---------- Supplied entries

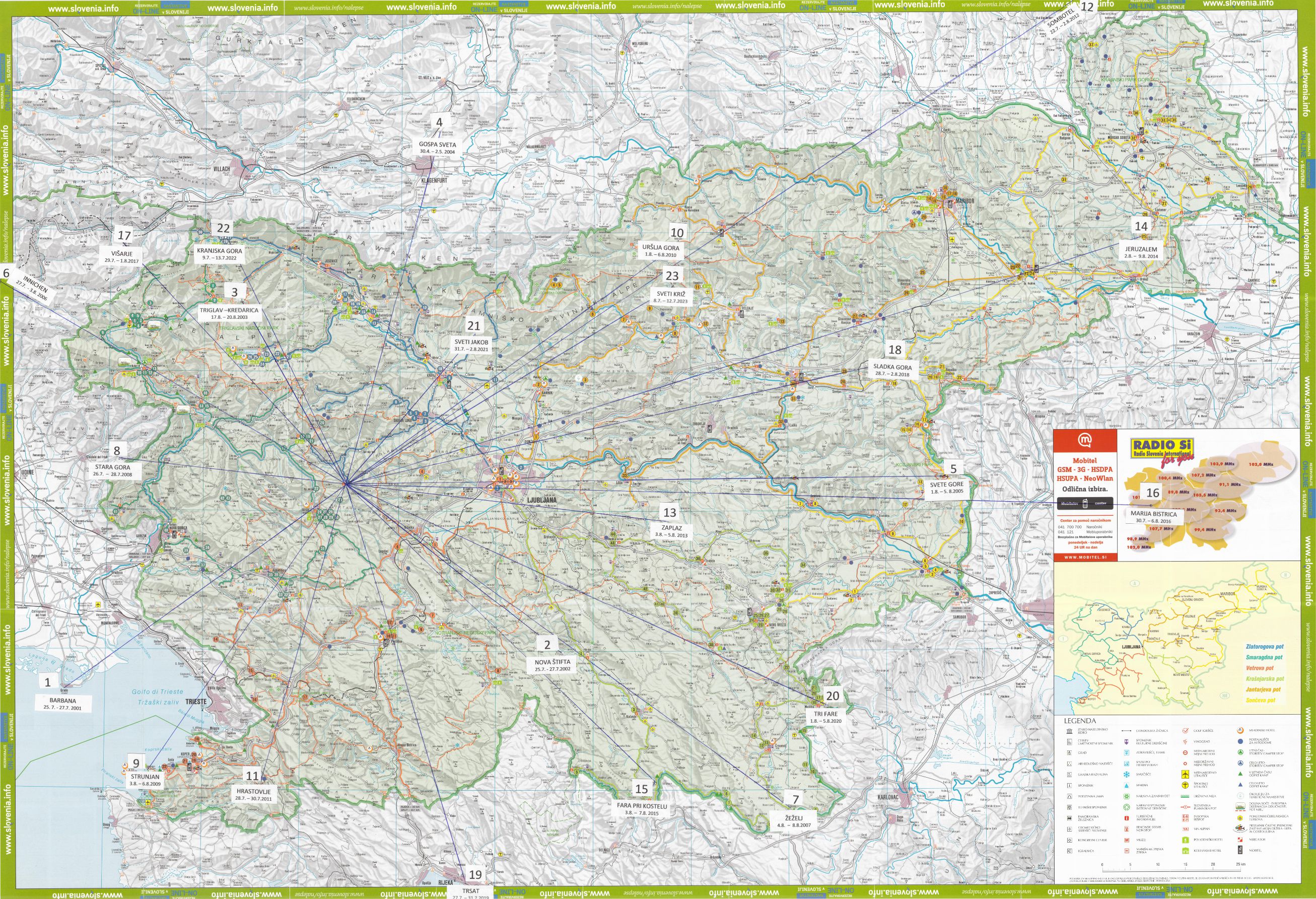The image size is (1316, 899).
Task: Click the LEGENDA heading
Action: pos(1080,721)
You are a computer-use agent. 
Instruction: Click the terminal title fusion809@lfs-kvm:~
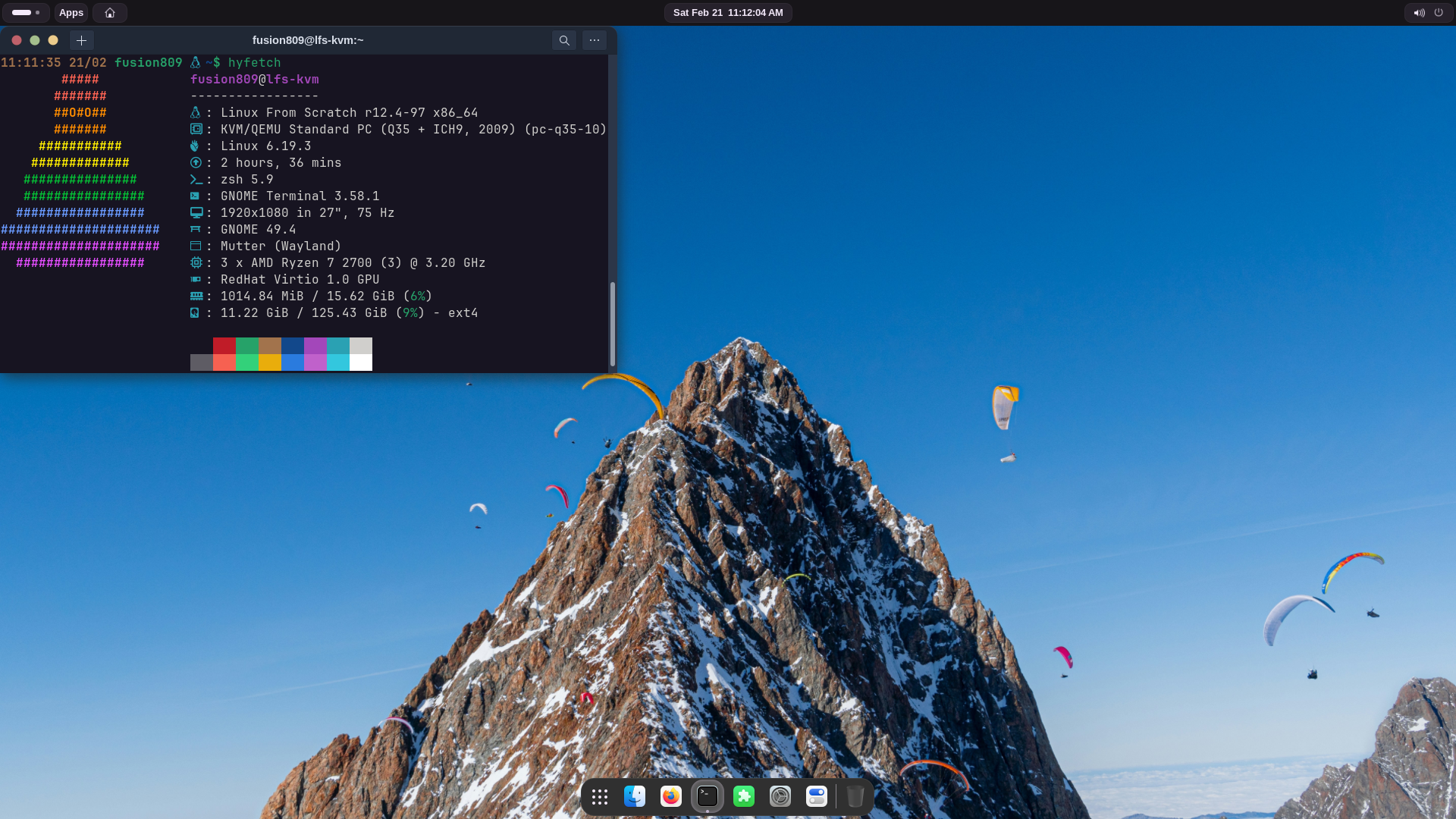click(308, 40)
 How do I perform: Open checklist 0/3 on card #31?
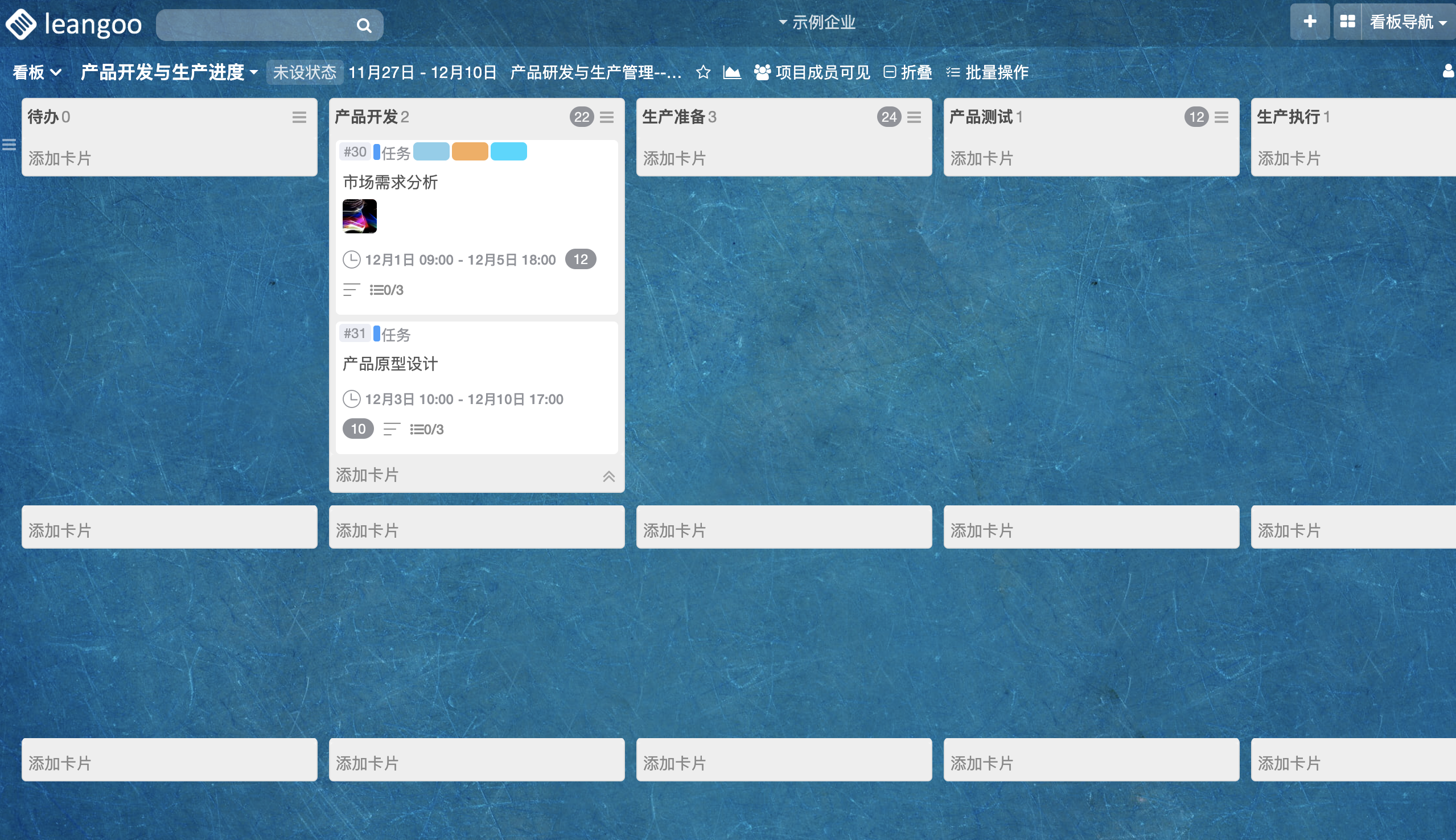pyautogui.click(x=427, y=429)
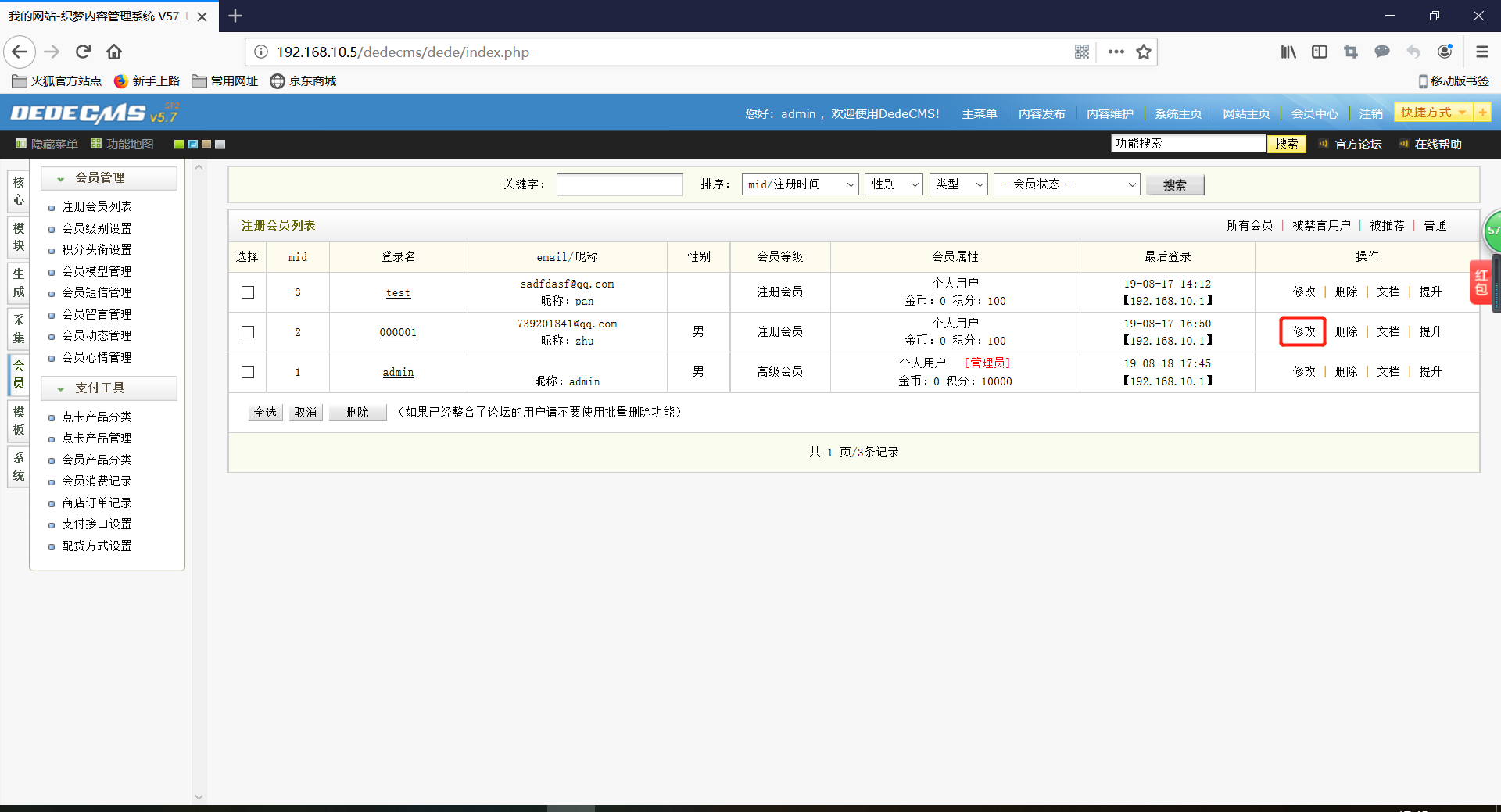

--------------------

• Exercise
Without the pictures, transcribe the lines from the one containing "You are a computer-use agent." through the end of the data, exactly and only those.

• Exercise answer
You are a computer-use agent. 
Instruction: Click the terminal title fusion809@lfs-kvm:~
click(308, 40)
 How do I perform: Open checklist 0/3 on card #31?
pyautogui.click(x=427, y=429)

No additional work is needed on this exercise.